## TASKS:
1. In the Slashdot thread about 64-bit pointers, render this sentence in Spanish: "However, 64-bit pointers take up twice as much memory, which immediately affects memory footprint."
2. According to the Slashdot thread about 64-bit pointers, what does the extra memory footprint reduce even on systems where RAM is plentiful and cheap?

:: EXCERPTED PASSAGE

Effect of Using 64-bit Pointers?

← Back to Stories (view on slashdot.org)

Effect of Using 64-bit Pointers?

Posted by Cliff on Wednesday January 21, 2004 @01:30PM from the technical-changes-and-internal-effects dept.

An anonymous reader queries: "Most 64-bit processors provide a 32-bit mode for compatibility, but 64-bit pointers are becoming essential as systems move beyond 4GB of RAM. Also, the large virtual address space is very useful for several reasons - allowing large files to be memory-mapped, and allowing pages of memory to be remapped without ever requiring the virtual address space to be defragmented. However, 64-bit pointers take up twice as much memory, which immediately affects memory footprint. This is especially an issue on embedded platforms where RAM is at a premium, but even on systems where RAM is plentiful and cheap the extra memory footprint reduces cache performance. Have Slashdot readers done any research into the actual effect of using 64-bit pointers in a 'typical' application? What proportion of a real program's data is actually pointers?"

14 of 164 comments (clear)

Min score:

Reason:

Sort:

Embedded platforms?!? by El · 2004-01-21 13:38 · Score: 3, Interesting

How many embedded devices are running 64-bit processors now? Offhand, I'd say this is only a problem if you have an embedded device with more than 4 GBytes of memory... in other words, it hardly sounds like a real-world problem for embedded devices. Yes, workstations and servers with 64-bit processors should probably be using 64-bit pointers.

::::
:: DATA EXTRACT

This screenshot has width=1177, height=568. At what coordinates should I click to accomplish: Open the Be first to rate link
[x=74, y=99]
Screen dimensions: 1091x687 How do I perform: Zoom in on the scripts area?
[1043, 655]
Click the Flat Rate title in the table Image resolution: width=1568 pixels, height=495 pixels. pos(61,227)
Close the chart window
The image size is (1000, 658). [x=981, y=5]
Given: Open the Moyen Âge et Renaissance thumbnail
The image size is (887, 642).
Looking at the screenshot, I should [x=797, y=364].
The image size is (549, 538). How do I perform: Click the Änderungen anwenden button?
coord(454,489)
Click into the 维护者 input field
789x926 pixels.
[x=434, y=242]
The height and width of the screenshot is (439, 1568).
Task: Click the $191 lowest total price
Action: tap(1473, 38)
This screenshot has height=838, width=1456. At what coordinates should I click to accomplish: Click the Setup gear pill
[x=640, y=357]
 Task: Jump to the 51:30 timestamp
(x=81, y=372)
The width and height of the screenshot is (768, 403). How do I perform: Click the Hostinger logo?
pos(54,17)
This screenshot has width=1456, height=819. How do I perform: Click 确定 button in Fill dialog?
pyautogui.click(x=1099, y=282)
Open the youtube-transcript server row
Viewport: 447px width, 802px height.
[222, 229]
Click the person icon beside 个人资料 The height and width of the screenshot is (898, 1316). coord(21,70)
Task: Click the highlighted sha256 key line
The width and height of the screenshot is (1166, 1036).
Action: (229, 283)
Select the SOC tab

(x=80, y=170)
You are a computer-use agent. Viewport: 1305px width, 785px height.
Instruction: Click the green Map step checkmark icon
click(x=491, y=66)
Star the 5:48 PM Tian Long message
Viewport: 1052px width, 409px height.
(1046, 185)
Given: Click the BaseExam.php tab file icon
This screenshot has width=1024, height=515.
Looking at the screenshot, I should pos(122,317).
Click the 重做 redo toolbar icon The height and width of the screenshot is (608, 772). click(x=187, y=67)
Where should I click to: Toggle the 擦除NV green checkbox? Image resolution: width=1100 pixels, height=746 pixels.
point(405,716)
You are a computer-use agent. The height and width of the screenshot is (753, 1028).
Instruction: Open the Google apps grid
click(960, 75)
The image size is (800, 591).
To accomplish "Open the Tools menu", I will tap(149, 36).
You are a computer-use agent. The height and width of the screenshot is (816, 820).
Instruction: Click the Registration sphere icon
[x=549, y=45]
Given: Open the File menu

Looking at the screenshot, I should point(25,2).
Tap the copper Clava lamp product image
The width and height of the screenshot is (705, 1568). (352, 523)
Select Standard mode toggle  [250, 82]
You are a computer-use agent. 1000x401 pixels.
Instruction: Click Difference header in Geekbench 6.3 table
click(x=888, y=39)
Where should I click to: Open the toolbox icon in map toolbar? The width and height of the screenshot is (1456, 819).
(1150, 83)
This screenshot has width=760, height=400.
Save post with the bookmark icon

::::

## TASK-BY-TASK ANSWERS:
1. Sin embargo, los punteros de 64 bits ocupan el doble de memoria, lo que afecta de inmediato a la huella de memoria.

2. Cache performance.